MY sense of where President Reagan stands in the political spectrum has been adjusted. I went to a lecture the other day where Irving Kristol was defining a ``conservative'' foreign policy. Irving Kristol has been called ``the godfather of the neoconservative family.'' He is a person of impressive literary credentials. Originally he was on the political left. One of his more interesting activities was as the co-founder and co-editor of Encounter, a magazine once prominent as articulator of the anticommunist left.

Encounter died after word surfaced in Washington that it had been long subsidized by the CIA. Mr. Kristol has at other times edited Commentary, The Reporter, and The Public Interest.

I knew when I went to hear him talk on foreign policy that he had moved to the right since his early days in magazine journalism. I had not realized how far right.

One of his proposals was that the United States should get out of NATO, abandon Western Europe, and let it fend for itself. He would also scrap the United Nations and untangle the US from all foreign commitments, except for Israel, then proceed along a course of action aimed at bringing down the present regime in the Soviet Union.

He named Angola, Afghanistan, Cuba, and Nicaragua as places where the US should proceed to impose upon the Soviet Union such defeats in foreign policy as would ``shake the Soviet regime'' and undermine its legitimacy.

Richard Pipes, a Harvard historian with similar views about the Soviet Union, recently contended that the Soviet regime ``is legitimated only by its successes in foreign policy'' and ``the notion of invincibility.'' The Kristol-Pipes group claims that if the Soviets suffered even ``small defeats'' in foreign policy, ``they would immediately suffer domestic consequences.''

I would call it neo-isolationism wedded to an operational ``rollback'' policy. But neoconservatives call it neoconservatism.

To listen to Mr. Kristol expound this doctrine is to realize that Mr. Reagan is a long way from being or practicing what the neoconservatives would recognize as a ``conservative'' foreign policy.

The American President has just come home from talking and even dining with the leader of the Soviet regime in Geneva. Their respective wives were present at these convivial occasions. Mr. Reagan has taken no step to liquidate either the UN or the NATO alliance.

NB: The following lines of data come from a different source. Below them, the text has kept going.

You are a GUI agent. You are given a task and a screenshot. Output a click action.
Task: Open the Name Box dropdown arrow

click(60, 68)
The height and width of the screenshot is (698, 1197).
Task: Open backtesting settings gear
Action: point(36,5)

On the contrary, he has himself recently spoken at the UN in explanation of his policies, and he is in constant and close touch with his NATO allies.

Add that right now Mr. Reagan is having a difficulty (over spying) with the only foreign country Mr. Kristol wants for a foreign associate and ally.

Among my journalistic colleagues are some who think the President is pursuing a hard-line foreign policy. It may sometimes look ``hard'' and adventurous to those whose sense of the meanings of such words as hawk and dove were formed in the days of Jimmy Carter or John F. Kennedy. But looking at US foreign policy from the perspective of the neoconservatives makes President Reagan look like the gentlest of doves. They have not yet publicly (so far as I know) called him an appeaser. But they come close to it at times.

The neoconservatives were among the early supporters of the Reagan presidential candidacy. They are represented prominently within the administration. They push their views daily on the President.

Having listened to Mr. Kristol present his doctrine in detail, I can no longer be surprised when Mr. Reagan again asks Congress for money to help the ``contras'' in Nicaragua or hints at the possibility of giving at least covert aid to Jonas Savimbi in Angola. In the community in which he lives this is the least he can do and still cling to the outer fringes of deserving to be called a ``conservative.''

If he wanted to win the full approval of his true-blue right-wing supporters he would send the Marines to Nicaragua tomorrow, give Jonas Savimbi all the guns he could use, and prepare to invade Cuba. It would make for a lively time in world affairs.